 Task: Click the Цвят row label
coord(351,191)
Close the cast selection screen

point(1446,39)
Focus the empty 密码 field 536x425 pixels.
________________________________________
-- Exercise objective --
Could you reproduce every record above exactly as it stands?

-- Result for this task --
 Task: Click the Цвят row label
coord(351,191)
Close the cast selection screen

point(1446,39)
Focus the empty 密码 field 536x425 pixels.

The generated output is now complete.